Pens-Avs Postgame: Sid scorches and Staal cut deep



The Trib’s Terrific Trio:


Key stats: 2 goals, 3 points, 13 for 23 face-offs

Rossi: Mark down Dec. 15, a home game against the Flyers. On Dec. 13, 2006, Crosby took the NHL scoring lead with six points against the Flyers at home. He never lost that advantage and won his only scoring title. With 19 points in 11 games, it’s safe to say he’s charging again.


Key stats: 3 assists, 7 attempted shots

Rossi: Probably the easiest three points Malkin has racked in a couple of years. Still, while Crosby deserves a hefty share of praise, Malkin had quietly stormed to 14 points in 10 games since missing seven straight with a strained right shoulder.


Key stats: 1 goal, 2 points, 5 attempted shots

Rossi: Make it three goals and 11 points in 10 games for a center that on any other team people would notice a lot more. Staal is on pace for 20 goals and 48 points, just about his numbers from last season; but anybody paying attention can see he is better right now than at any point in his four NHL seasons.


“I was thinking shot. I still had my head up, saw Billy getting position off to the side. I had my eye on him a little bit, and he did a good job finishing the play.”

— Crosby, on the sequence that set up RW BILL GUERIN’S winning power-play goal in the third period

Rossi: Guerin’s past 10 games: 4 goals, 8 points, and a noticeable hop in his stride. He’s also on pace for 20 goals, which seems just about right.



I’ve spent many hours working my Canadian colleagues on behalf of Staal, who I sincerely believe is deserving of a spot on his country’s Olympic squad. Yeah, yeah, yeah; Canada is stacked down the middle, but is any player from that country better suited than Staal to go against top forwards in the third period of close games?

No would be the answer for which you’re looking.

On any other team Staal would be drawing praise as a force.
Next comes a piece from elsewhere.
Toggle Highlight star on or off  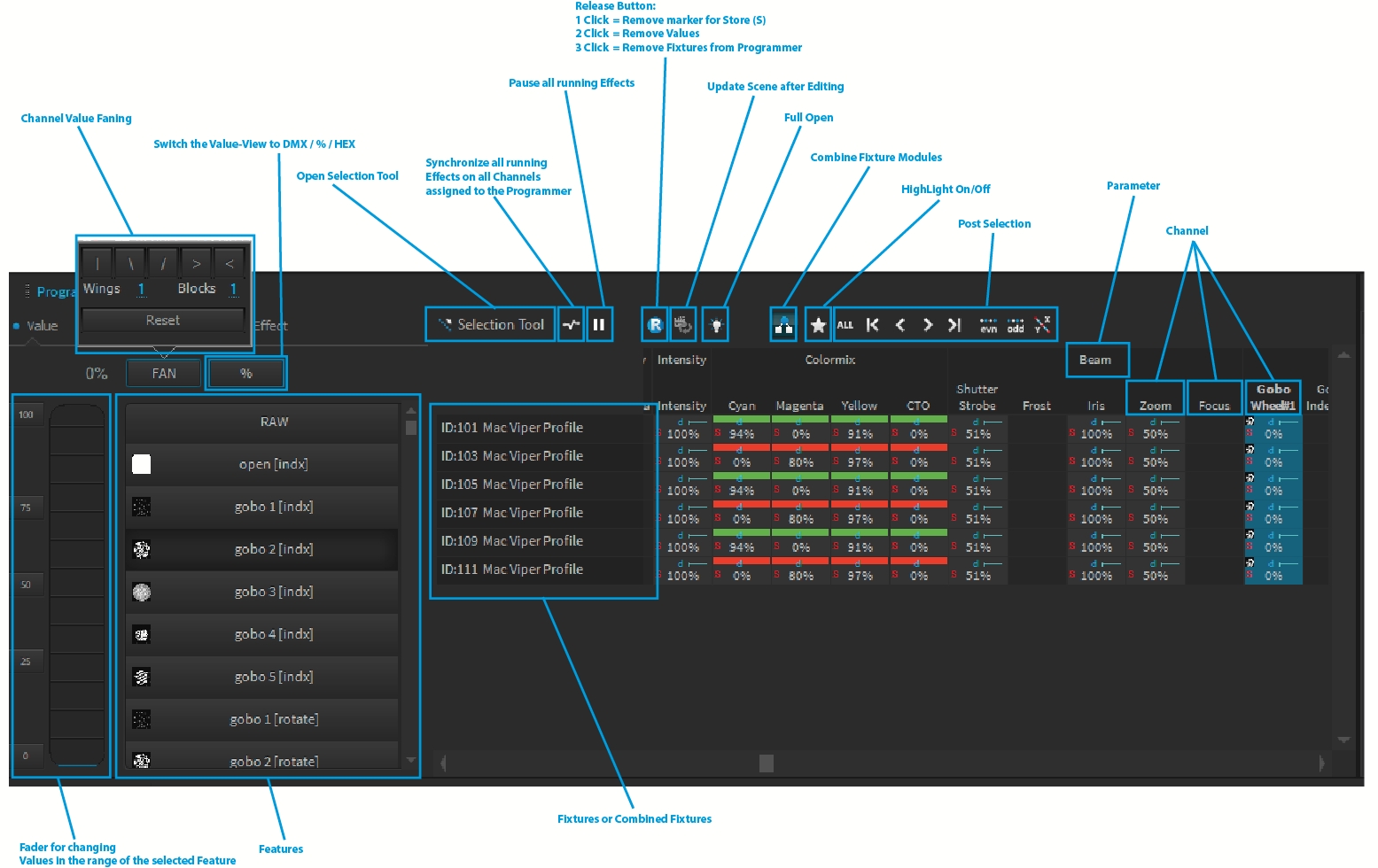[x=818, y=325]
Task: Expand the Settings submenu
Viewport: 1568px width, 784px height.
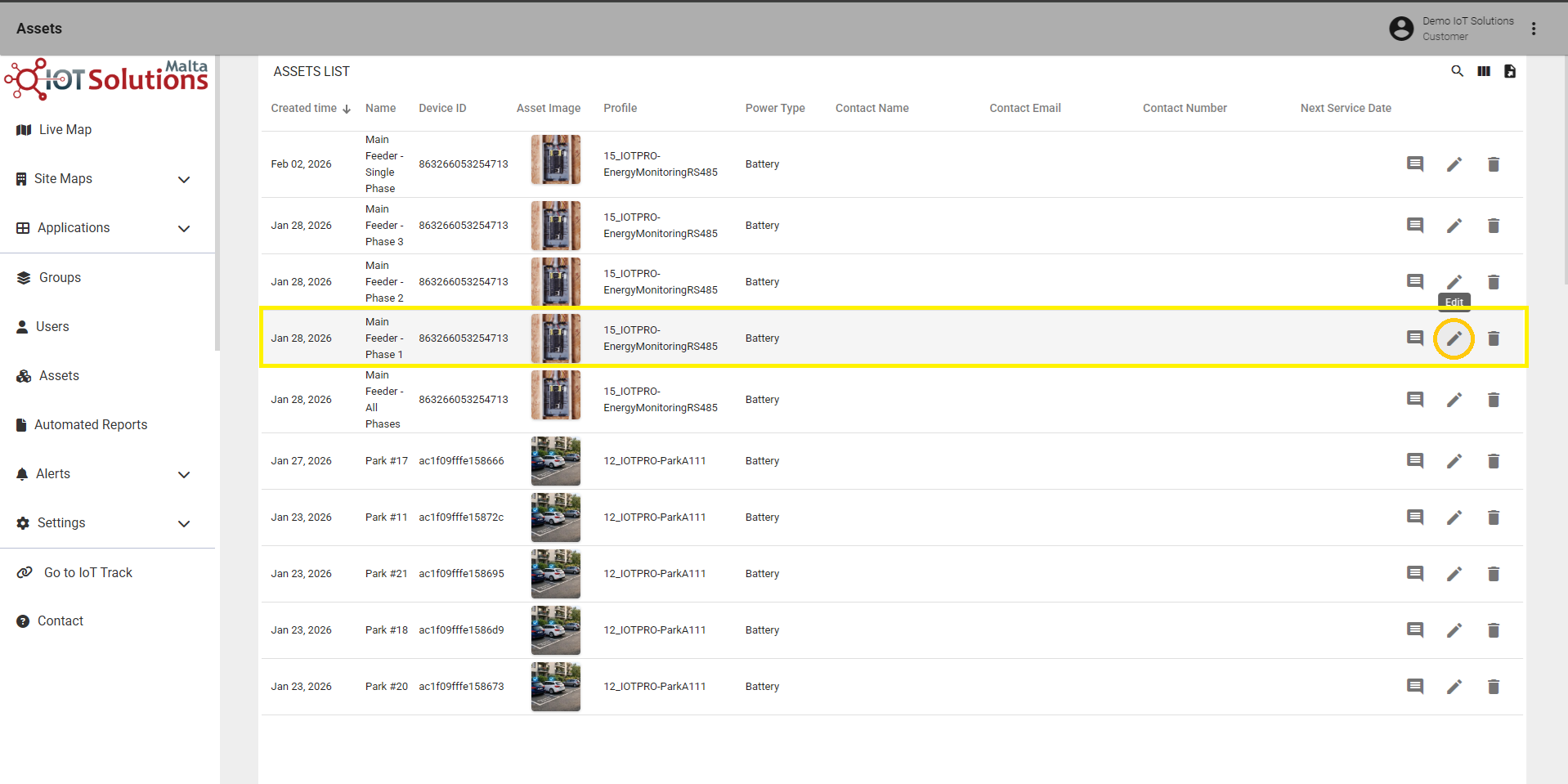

He’s on pace to score 20 goals for the third time in four seasons, and he’s only 21. However, because he plays on a Penguins squad with Crosby and Malkin — players that may finish 1-2 in scoring after all — Staal is held to a higher standard.

One of the best things about him is that he accepts that burden of expectation.

The best thing about him, though, is a dark comic side that few outside the Penguins dressing room get a chance to see.

Take a few weeks ago, when I jokingly said to him that good friend TYLER KENNEDY was “giving better answers to questions, and he isn’t even talking.”

“Well, that’s my plan with you,” Staal told me. “We can get to the point that you don’t even want to talk to me, and then I won’t have to look at you all the time.”

A lot of players would have walked away smiling. Staal just walked, and only later jabbed me on the shoulder in a “just kidding” manner.

After the A.M. skate before this game, Staal was untying his laces when he overheard a horde of reporters asking Crosby about shooting more this season. I overheard the same line of questioning and jokingly asked Staal, “What do you think about him shooting more?”

“Well, that’s tough,” he said. “I mean, personally, I’m trying to shoot less. Who wants to score goals, anyway?”

Staal shook his head in mock disbelief upon finishing that sentence.

“Of course he’s scoring more goals because he’s shooting more,” he said of Crosby as only I listened. “That’s how you score more goals – by shooting more. Come on!”

More than any Penguins player, I am eager to watch Staal grow into manhood over the next few seasons. Not only do I believe he will become a dominant two-way force, but I predict I’ll enjoy random chats with him more than any player not named MARC-ANDRE FLEURY – though I’ll surely leave those chats emotionally battered as Staal sharpens his wit.